Fear silences many grown children from having these conversations until it is too late for negotiation, experts say. And that may suit aging parents: According to a 2004 study conducted by the Hartford Financial Services Group Inc. and MIT's AgeLab, half of older drivers who are still married would rather hear about driving concerns from a spouse. In addition, more than 4 in 10 older drivers living alone would prefer to have these concerns raised by their physician, as would a third of such drivers who are married.
Having "the talk" with a son or daughter consistently came in last. When they did have those talks with their kids, older drivers tended to prefer to hear it from children who live close by and are more in tune with their driving habits.
David Barg, who edits a magazine and website devoted to caregivers, calls the talk about car keys "caregiver kryptonite." It can stay the tongue of even the most assertive child or render him powerless in the face of a cornered, furious parent clinging to his freedom and dignity.
That's probably just as well, Barg says. "If you walk in cold and say, 'Give me your keys,' you're not just saying, 'I want you off the road.' You're saying, 'I want to infantilize you. I want to take away your independence. I am in control.' And that is not the conversation you want to have."
Ideally, says gerontologist Dugan, the "driving talk" is not one conversation but a series of them, begun well before there are unexplained dings on the car, tickets in the mail or an accident.
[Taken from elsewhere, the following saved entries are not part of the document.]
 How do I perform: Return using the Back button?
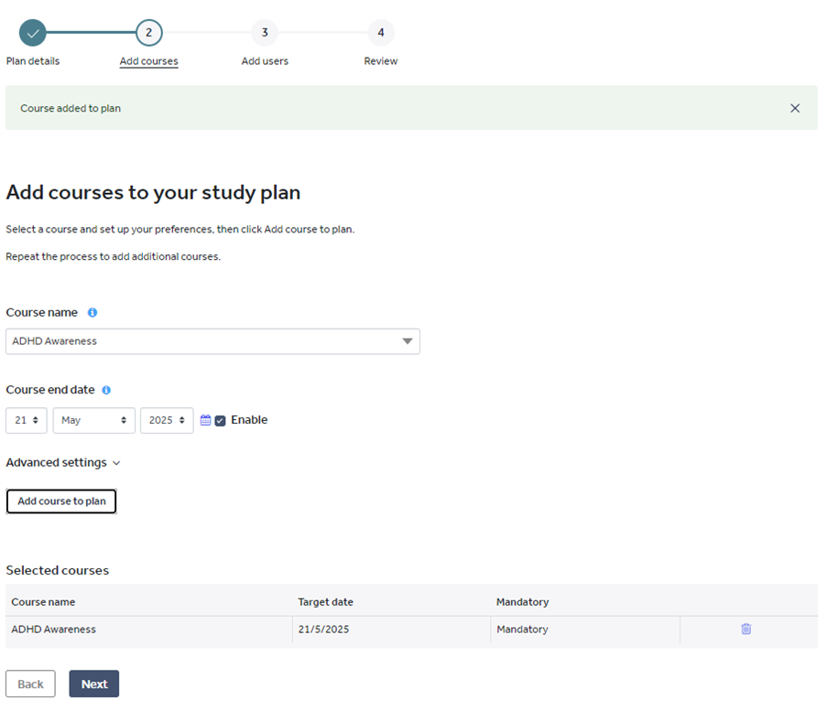click(x=30, y=684)
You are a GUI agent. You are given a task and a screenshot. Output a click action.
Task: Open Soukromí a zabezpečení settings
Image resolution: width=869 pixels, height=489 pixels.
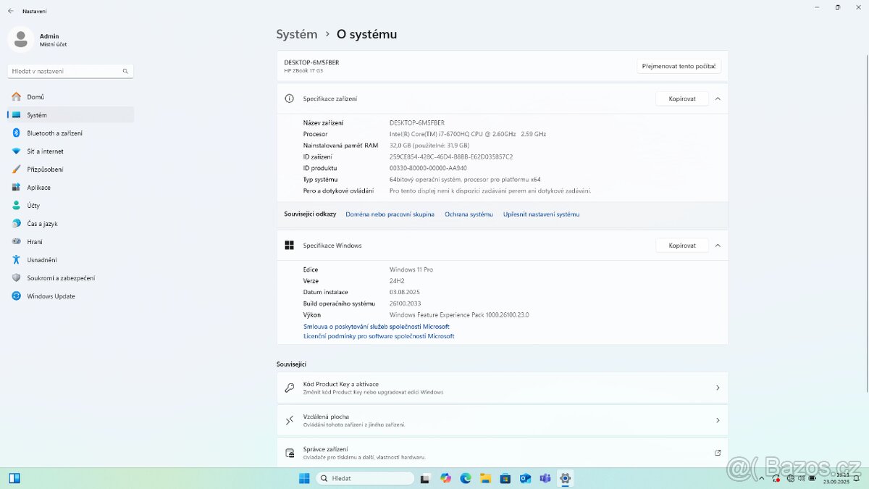coord(61,278)
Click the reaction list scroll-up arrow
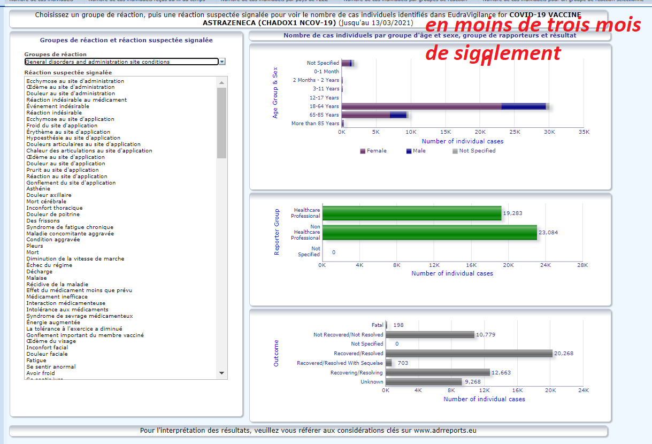 221,82

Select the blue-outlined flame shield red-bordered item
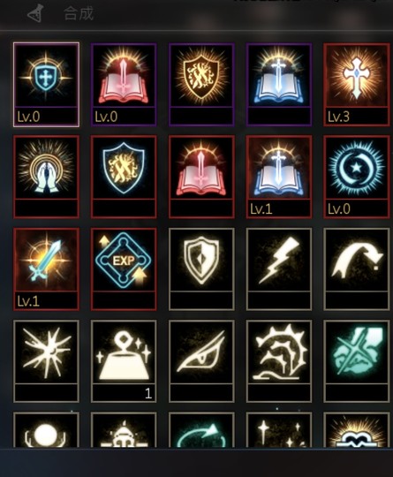[x=124, y=177]
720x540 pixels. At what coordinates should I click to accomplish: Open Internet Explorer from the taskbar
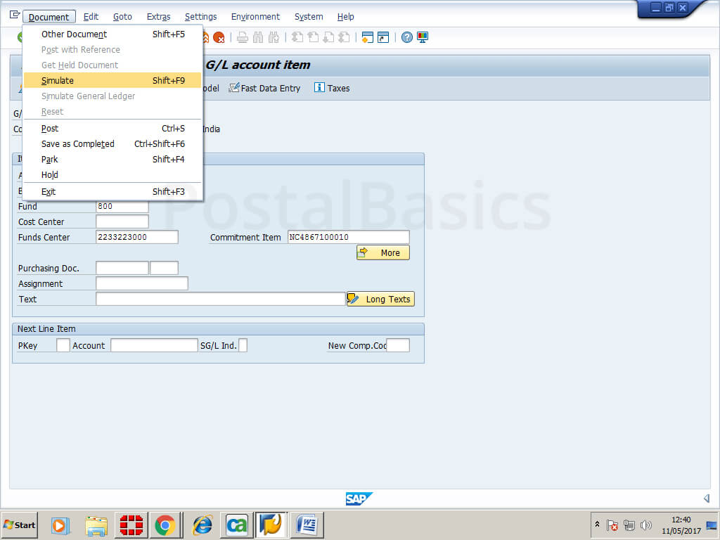click(203, 525)
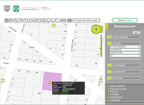Click the eraser clear tool icon
Viewport: 144px width, 105px height.
click(34, 20)
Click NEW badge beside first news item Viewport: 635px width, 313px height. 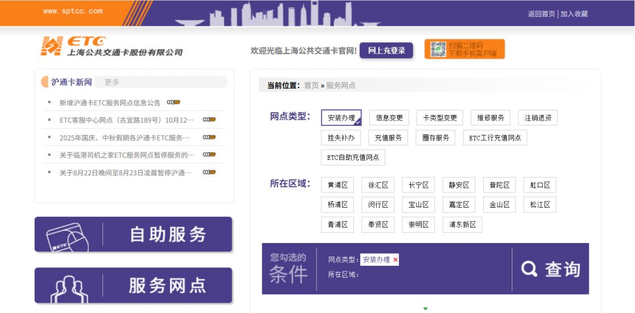[x=174, y=102]
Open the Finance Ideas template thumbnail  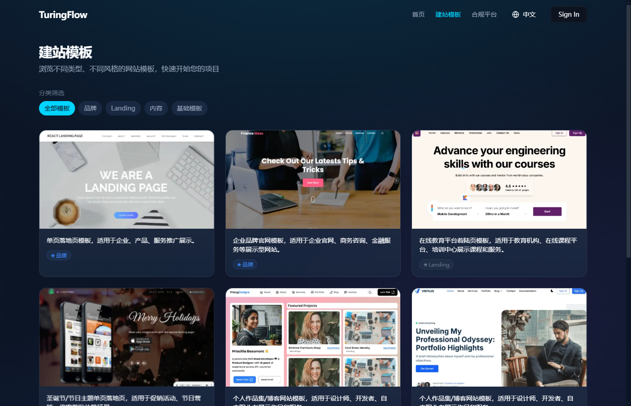313,180
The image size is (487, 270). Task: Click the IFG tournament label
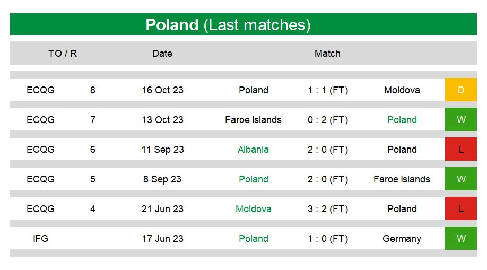41,239
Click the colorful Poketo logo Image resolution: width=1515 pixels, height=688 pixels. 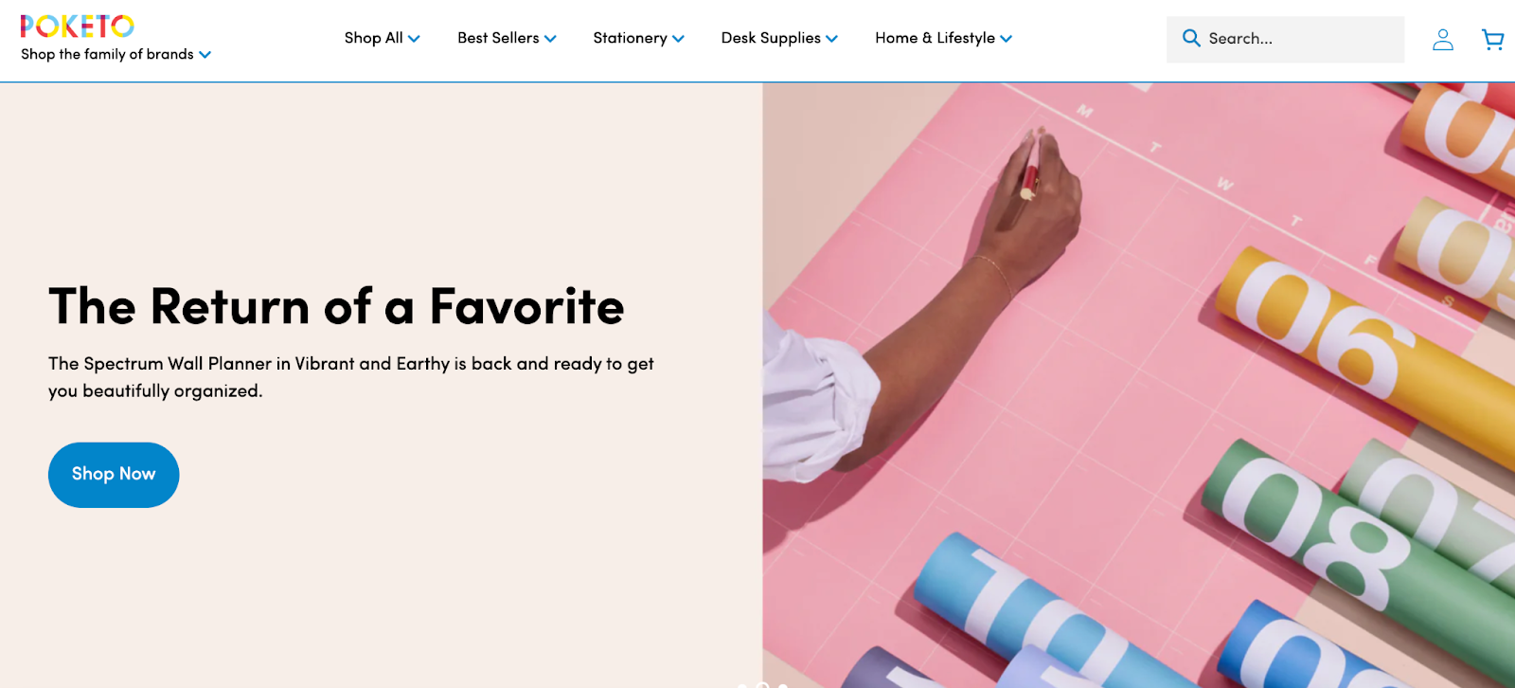(78, 26)
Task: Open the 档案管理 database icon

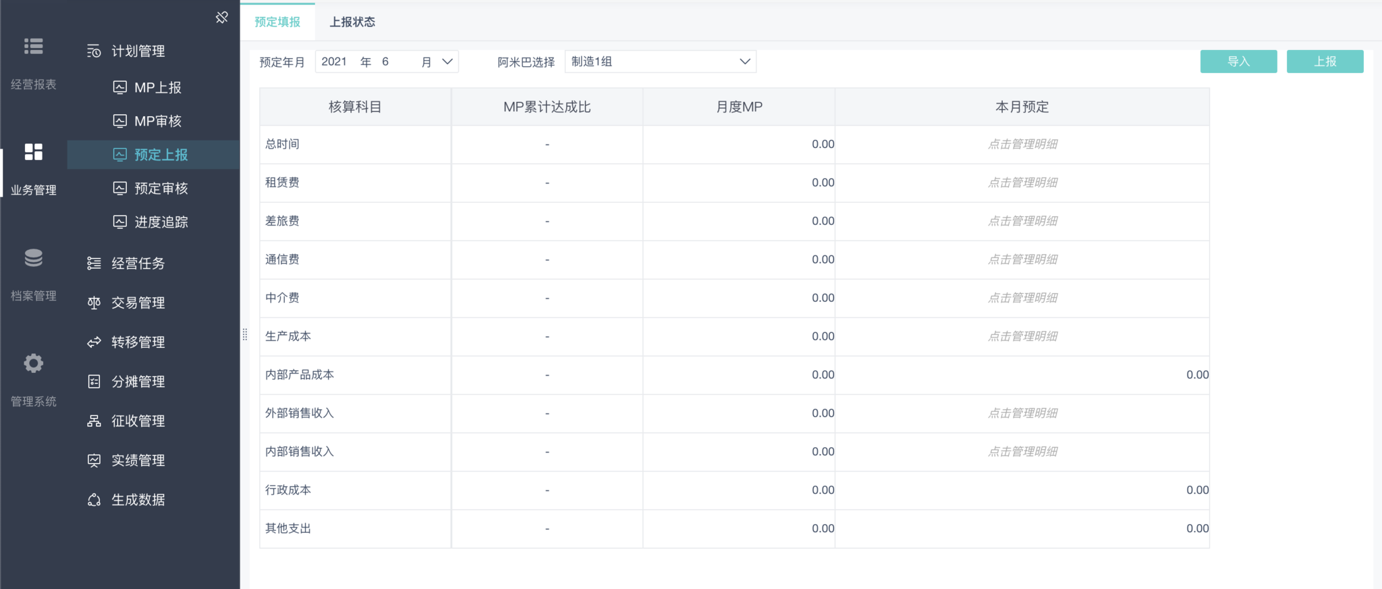Action: tap(33, 258)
This can take some of the pressure off of adult children. "It isn't a one-shot deal," she says.
A near-miss might spark a discussion -- or even better, an admission by the older driver of some minor trouble on the road, like getting lost on the way home or being honked at by impatient drivers.
What many caregivers don't account for is that "many times, our loved ones already know" that they are not as competent behind the wheel as they used to be, Barg says. They are uncomfortable driving on highways, fearful of driving at night and confused by dense traffic and have begun to scale back their driving accordingly. That's when an attentive caregiver can take the first steps to easing an older driver into the passenger seat.
The initial conversations should acknowledge the measures that an older adult has already taken to stay safe, experts say. Then the caregiver can step in with well-researched options for alternate transport and assure an elderly driver that his ability to see friends, get to the doctor and continue with other activities around town is a priority. Later, after the car has sat unused for several months, a caregiver can tally the cost of keeping the vehicle insured and registered and show a parent how much taxi fare or bus service that money could buy.
At the same time, Solie says, it's appropriate to "draw a line in the sand" that makes clear what the stakes are.
"We tell our parents, 'None of us can burn the house down, and we can't kill people driving,'" he says. If parents insist on living on their own, they'll have to compromise for the sake of safety: "We all have the same laws of the universe operating over us.'"
Many baby boomers make the mistake of thinking of their new responsibilities as a role reversal. But that's not only wrong, Solie says, it's a formula for failure.
"We're not parenting our parents, we're partnering with our parents, " he says. "You tell them, 'I think you want to have as much independence as possible, and my job is to help you weigh both sides.'"
For adult children like Solie who try to muscle their way into the caregiver role, that sometimes means slowing down and apologizing. "There's nothing wrong with going back and saying, 'I was wrong. This is your life, and you're in control.'"
That admission can produce a sudden thaw, he has found: "Mom or Dad says, 'I don't have to fight this kid for control. This kid speaks to me with respect.' And they come alongside."